Rabushka: "as a result of the American Revolution, the tax burden tripled"

Zig the N.g ziggerjoe at yandex.com
Sun Jul 5 00:30:18 PDT 2020


Sadly, it is looking like the Bat-Soup Stasi is right agin - the "American" revolution was nothing but a ruse to create chaos and war debts, for greedy bankers, after which "the colony's tax debt tripled"!

Now that's funny - in a true, and black comedy style of funny.

Unlike the article's title though, the American revolution was no mistake whatsoever, but an extremely well calculated ploy by a few greedy and power hungry men to claim that which was not theirs, on the blood and deception of the people (admittedly by way of at least a pretence of a worthy cause of "The history of the present King of Great Britain is a history of repeated injuries and usurpations, all having in direct object the establishment of an absolute Tyranny over these States."):


   Was The American Revolution A Mistake?
     Gary North via The Daily Reckoning,
   https://dailyreckoning.com/was-the-american-revolution-a-mistake-2/
   https://www.zerohedge.com/political/was-american-revolution-mistake

      ..So as a result of the American Revolution, the tax burden tripled.
      The debt burden soared as soon as the Revolution began. Monetary inflation wiped out the currency system. Price controls in 1777 produced the debacle of Valley Forge.

      ..“There Was No British Tyranny, and Surely Not in North America”

      Only after the price control laws were repealed in 1778 could the Army buy food again. But the hyperinflation of the Continentals and state-issued currencies replaced the pre-Revolution system of silver currency: Spanish pieces of eight.

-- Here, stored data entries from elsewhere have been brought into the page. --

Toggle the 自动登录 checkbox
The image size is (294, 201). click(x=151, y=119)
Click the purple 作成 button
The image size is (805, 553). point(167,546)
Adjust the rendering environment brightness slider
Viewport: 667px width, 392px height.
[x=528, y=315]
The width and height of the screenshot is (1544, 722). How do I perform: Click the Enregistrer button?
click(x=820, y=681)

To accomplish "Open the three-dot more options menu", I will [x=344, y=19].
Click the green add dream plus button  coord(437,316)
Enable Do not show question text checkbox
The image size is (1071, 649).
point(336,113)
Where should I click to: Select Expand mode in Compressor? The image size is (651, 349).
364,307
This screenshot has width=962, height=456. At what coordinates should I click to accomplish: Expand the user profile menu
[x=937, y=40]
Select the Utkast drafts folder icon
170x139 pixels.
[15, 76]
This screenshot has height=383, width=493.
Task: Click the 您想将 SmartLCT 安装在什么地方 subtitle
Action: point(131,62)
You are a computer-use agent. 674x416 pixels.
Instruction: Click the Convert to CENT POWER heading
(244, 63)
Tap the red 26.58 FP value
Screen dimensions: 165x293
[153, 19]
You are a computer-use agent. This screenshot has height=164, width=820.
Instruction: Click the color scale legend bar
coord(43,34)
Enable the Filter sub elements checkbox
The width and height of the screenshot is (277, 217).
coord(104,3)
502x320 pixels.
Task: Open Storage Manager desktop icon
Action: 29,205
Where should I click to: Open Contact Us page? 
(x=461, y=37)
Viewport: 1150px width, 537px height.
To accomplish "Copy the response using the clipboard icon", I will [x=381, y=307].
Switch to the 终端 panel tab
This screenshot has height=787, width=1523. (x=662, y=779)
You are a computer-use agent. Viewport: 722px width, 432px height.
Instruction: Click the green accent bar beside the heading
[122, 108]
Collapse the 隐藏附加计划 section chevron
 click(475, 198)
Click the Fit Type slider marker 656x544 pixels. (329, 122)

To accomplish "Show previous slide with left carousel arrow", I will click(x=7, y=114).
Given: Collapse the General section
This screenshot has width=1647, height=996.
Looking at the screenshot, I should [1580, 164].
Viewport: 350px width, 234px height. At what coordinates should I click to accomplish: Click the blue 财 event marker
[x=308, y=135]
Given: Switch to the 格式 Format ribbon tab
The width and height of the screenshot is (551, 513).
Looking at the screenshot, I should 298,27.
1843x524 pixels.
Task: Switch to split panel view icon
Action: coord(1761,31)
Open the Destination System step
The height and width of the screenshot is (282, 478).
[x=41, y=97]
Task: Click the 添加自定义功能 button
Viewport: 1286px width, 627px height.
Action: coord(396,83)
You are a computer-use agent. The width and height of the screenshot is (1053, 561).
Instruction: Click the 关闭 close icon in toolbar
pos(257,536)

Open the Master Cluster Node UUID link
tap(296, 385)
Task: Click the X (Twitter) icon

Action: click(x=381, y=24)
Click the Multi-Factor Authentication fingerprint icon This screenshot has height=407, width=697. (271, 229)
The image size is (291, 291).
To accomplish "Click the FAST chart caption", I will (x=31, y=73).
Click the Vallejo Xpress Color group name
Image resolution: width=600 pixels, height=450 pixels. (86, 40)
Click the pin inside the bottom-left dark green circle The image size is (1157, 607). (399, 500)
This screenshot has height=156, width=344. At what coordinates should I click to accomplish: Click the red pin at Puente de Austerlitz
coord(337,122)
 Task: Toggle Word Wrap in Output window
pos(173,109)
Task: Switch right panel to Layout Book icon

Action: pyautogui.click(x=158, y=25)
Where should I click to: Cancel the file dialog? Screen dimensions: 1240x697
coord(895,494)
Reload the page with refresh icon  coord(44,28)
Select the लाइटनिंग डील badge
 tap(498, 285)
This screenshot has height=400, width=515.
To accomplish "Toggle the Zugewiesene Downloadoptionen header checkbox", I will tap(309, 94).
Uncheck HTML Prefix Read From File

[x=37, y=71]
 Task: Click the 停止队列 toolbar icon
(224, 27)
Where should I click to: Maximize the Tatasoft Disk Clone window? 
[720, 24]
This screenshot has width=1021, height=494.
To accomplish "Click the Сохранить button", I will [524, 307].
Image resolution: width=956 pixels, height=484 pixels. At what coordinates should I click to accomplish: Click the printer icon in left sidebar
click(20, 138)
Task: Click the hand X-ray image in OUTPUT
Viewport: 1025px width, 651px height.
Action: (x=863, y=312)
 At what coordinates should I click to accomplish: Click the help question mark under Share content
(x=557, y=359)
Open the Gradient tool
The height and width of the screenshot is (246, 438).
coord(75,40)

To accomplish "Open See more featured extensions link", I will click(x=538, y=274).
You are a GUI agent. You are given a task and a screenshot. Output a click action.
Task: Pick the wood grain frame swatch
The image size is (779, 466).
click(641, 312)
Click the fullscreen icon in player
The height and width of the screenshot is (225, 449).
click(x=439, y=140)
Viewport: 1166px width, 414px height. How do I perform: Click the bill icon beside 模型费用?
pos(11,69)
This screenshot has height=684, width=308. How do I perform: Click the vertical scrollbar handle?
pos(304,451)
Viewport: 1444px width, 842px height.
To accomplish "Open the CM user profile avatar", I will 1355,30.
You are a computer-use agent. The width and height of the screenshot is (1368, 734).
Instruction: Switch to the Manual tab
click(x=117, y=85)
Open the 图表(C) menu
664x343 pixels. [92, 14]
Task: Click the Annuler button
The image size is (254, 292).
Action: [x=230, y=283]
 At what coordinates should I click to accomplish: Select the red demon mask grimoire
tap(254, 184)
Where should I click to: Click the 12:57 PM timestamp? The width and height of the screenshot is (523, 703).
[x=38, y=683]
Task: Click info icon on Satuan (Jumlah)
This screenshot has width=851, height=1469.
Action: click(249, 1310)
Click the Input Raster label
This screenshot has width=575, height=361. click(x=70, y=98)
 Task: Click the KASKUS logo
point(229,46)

      The proponents of independence invoked British tyranny in North America. But there was no British tyranny in North America.

      In 1872, Frederick Engels wrote an article, “On Authority.” He criticized anarchists, whom he called anti-authoritarians. His description of the authoritarian character of all armed revolutions should remind us of the costs of revolution.

          A revolution is certainly the most authoritarian thing there is; it is the act whereby one part of the population imposes its will upon the other part by means of rifles, bayonets and cannon — authoritarian means, if such there be at all; and if the victorious party does not want to have fought in vain, it must maintain this rule by means of the terror which its arms inspire in the reactionists.

      ..After the American Revolution, 46,000 British Loyalists fled to Canada and other places controlled by the crown. They were not willing to swear allegiance to the new Colonial governments. They retained their loyalty to the nation that had delivered to them the greatest liberty on Earth. They had not committed treason.

      The revolutionaries are not remembered as treasonous. The victors write the history books.
      The Boston Tea Party: A Protest Against Lower Tea Prices

      What would libertarians — even conservatives — give today in order to return to an era in which the central government extracted 1% of the nation’s wealth? Where there was no income tax?

      Would they describe such a society as tyrannical?

      That the largest signature on the Declaration of Independence was signed by the richest smuggler in North America was no coincidence. He was hopping mad. Parliament in 1773 had cut the tax on tea imported by the British East India Co., so the cost of British tea went lower than the smugglers’ cost on non-British tea.

      This had cost Hancock a pretty penny. The Tea Party had stopped the unloading of the tea by throwing privately owned tea off a privately owned ship — a ship in competition with Hancock’s ships. The Boston Tea Party was, in fact, a well-organized protest against lower prices stemming from lower taxes.

      So once again, I’m not celebrating the Fourth of July today.